**WHAT THIS TASK INVOLVES**
Omitting the images, transcribe the records below exactly as they stand.
____________
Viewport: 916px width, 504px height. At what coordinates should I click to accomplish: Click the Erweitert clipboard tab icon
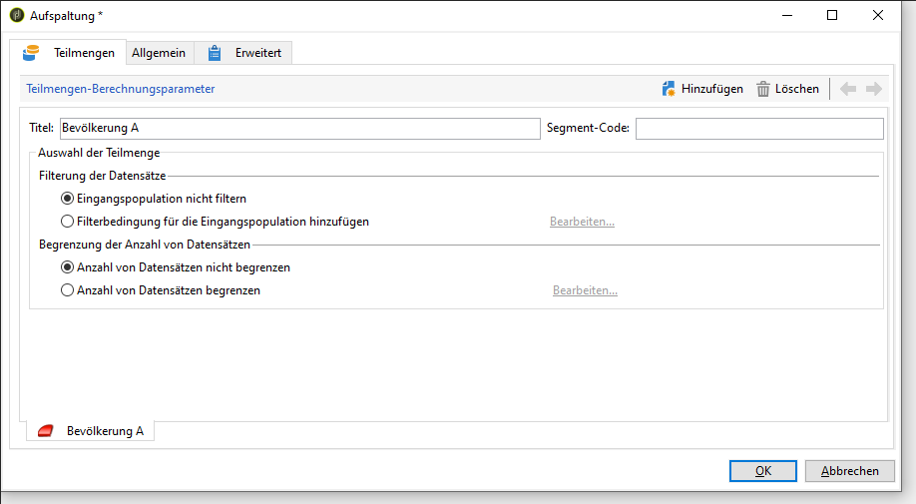(x=215, y=53)
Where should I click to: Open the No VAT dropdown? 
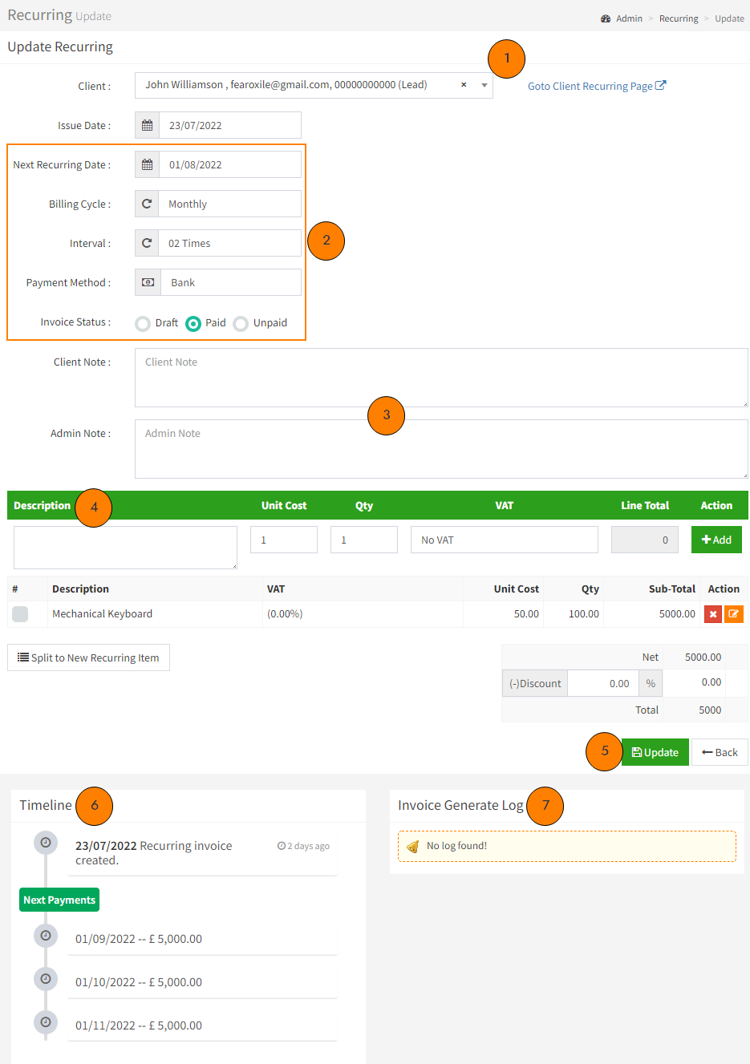tap(504, 540)
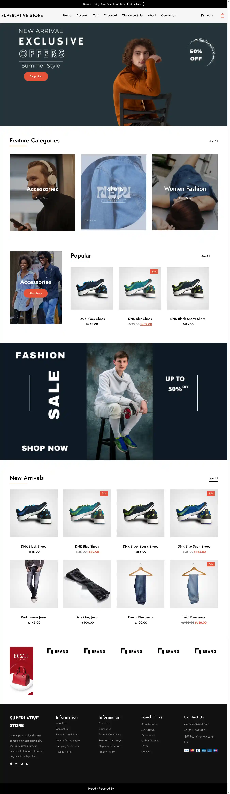Open the Instagram icon in footer
Viewport: 230px width, 794px height.
[27, 763]
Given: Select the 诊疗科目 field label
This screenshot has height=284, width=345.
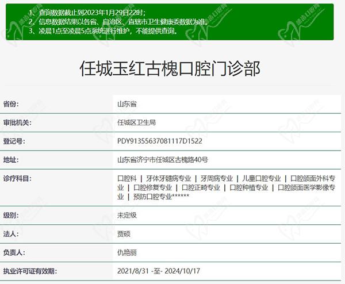Looking at the screenshot, I should click(x=17, y=178).
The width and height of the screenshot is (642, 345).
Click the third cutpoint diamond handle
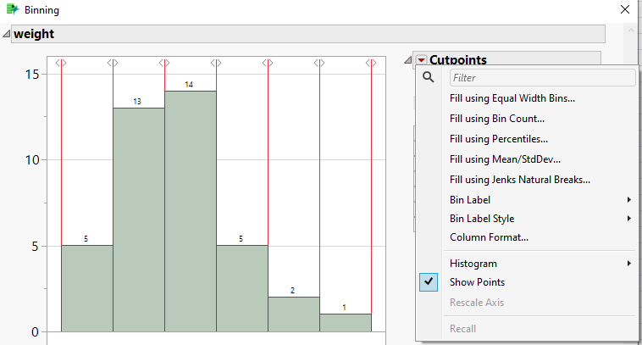(164, 64)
____________
**REPLY**
Viewport: 916px width, 504px height. At what coordinates should I click to accomplish: Click the Erweitert clipboard tab icon
(x=215, y=53)
Where should I click to: Open the No VAT dropdown? 
tap(504, 540)
Open the Instagram icon in footer
Viewport: 230px width, 794px height.
[27, 763]
Given: Select the 诊疗科目 field label
This screenshot has height=284, width=345.
Looking at the screenshot, I should click(x=17, y=178).
The width and height of the screenshot is (642, 345).
Click the third cutpoint diamond handle
(164, 64)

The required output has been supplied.